3.16. FAIR Canada considers it important that CRA will require this independent relationship in order for incorporated sales representatives to enjoy the tax benefits that incorporation is intended to achieve. In other words, sales representatives will need to not be subordinated to their registered dealer or adviser, and the dealer or adviser will not often direct, scrutinize or effectively control how the work is performed.

3.17. FAIR Canada considers such a relationship between the sales representative and the dealer or adviser to be entirely unacceptable from an investor protection perspective, and fundamentally incompatible with NI 31-103 and with the nature of the securities regulation system. It is a principle of the system that the work and methods of sales representatives be carefully scrutinized by registered dealers and advisers, and the principle that those sales representatives be answerable to those dealers and advisers.

3.18. The Working Group itself, in identifying core principles to be respected in non-traditional structures, stressed the importance of a registered dealer or adviser “be[ing] legally responsible for the acts of its sales representatives,” and “exercis[ing] an appropriate level of supervision over its sales representatives.” The Working Group also noted the importance of dealers and advisers being able to perform their oversight function.
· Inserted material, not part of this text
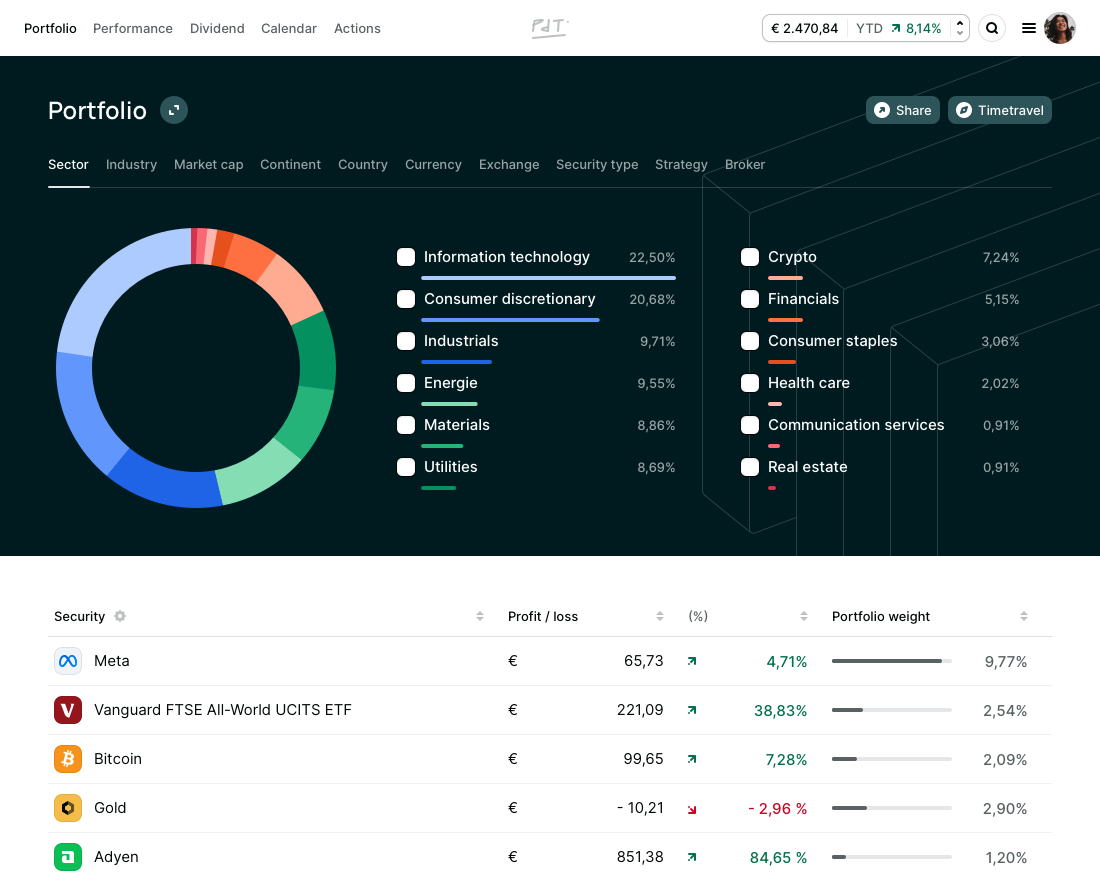Toggle the Energie sector checkbox
The width and height of the screenshot is (1100, 880).
406,383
FAIR Canada considers it highly problematic for dealers and advisers to exercise this appropriate level of supervision over independent contractors. FAIR Canada considers it likely that independent contractor relationships will encourage dealers and advisers to disclaim legal responsibility for their sales representatives because of this lack of supervision. Finally, FAIR Canada considers independent contractor relationships to be a significant obstacle to dealers’ oversight function, as well as a significant obstacle to the oversight function of regulators, as regulators’ oversight activities are largely conducted through and with the cooperation of dealers and advisers.

4. Incorporation will shield assets from enforcement proceedings

4.1. FAIR Canada is concerned that allowing remuneration to be passed to incorporated entities separate from individual sales representatives will allow profits to be shielded from enforcement or legal action where fines, penalties or damages are imposed.
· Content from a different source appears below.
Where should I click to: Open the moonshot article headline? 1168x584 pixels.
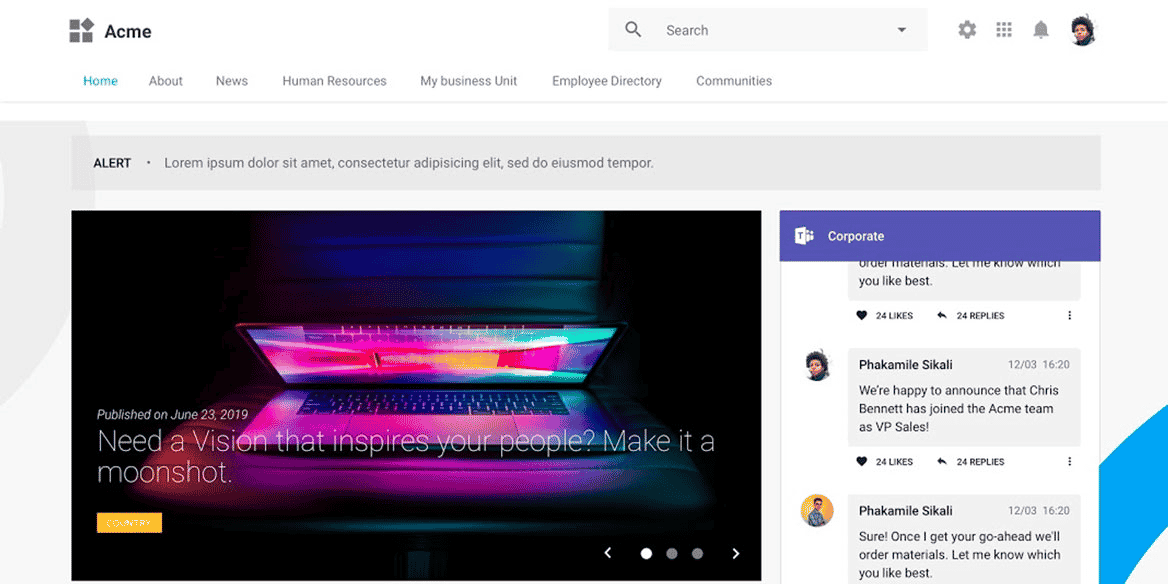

4.2. It is not possible for regulators to regulate the contractual relationships in each case between individual sales representatives and their corporations. It will therefore be possible for individual representatives to use such contracts to shield their corporations (and therefore their remuneration) from liability for the acts of the representatives.

4.3. FAIR Canada considers this use of a corporation as a liability shield to be further problematic where persons other than the individual sales representative are allowed to hold shares in the corporation. This raises the possibility of remuneration being streamed to persons for whom statutory liability will not apply. FAIR Canada considers it likely that, were incorporation of sales representatives to be permitted, any person attempting to abuse their position as an individual sales representative in an unethical manner will make use of the corporate shield, and possibly of related taxpayers, in order to shield their ill-gotten gains from enforcement.

5. FAIR Canada’s assessment of the three Options

5.1. FAIR Canada considers each of the three Options to be highly undesirable both from the point of view of investor protection and from the point of view of regulatory burden. Each Option, if adopted, would make protecting investors from harm by sales representatives more difficult. Each Option, if adopted, would also make regulatory enforcement more difficult. Finally, each Option would serve to weaken the fundamental relationships upon which the system of regulation of dealers, advisers and their sales representatives is built.

5.2. The fundamental issue that FAIR Canada has identified with each Option is that the incorporation of a sales representative, or the direction of a sales representative’s remuneration to an unregistered corporation, is fundamentally at odds with the principle that representatives are bound to registered dealers and advisers by a contract of service. FAIR Canada is concerned that adopting any of the Options will erode the control that registered dealers and advisers currently must exercise over their sales representatives.

5.3. FAIR Canada is also concerned that if such a regime were to come into effect, registered dealers and advisers would use the Options to attempt to avoid responsibility for the conduct of their sales representatives, citing the contractual remoteness of those representatives as a way of deflecting responsibility.

5.4. FAIR Canada is also concerned that incorporation, under each Option, will result in fewer assets being available to clients or to regulators in the event of fines or judgements awarded in legal or regulatory proceedings. Incorporation will serve to hide and distribute assets where they cannot be accessed, allowing sales representatives to act with impunity in situations of wrongdoing.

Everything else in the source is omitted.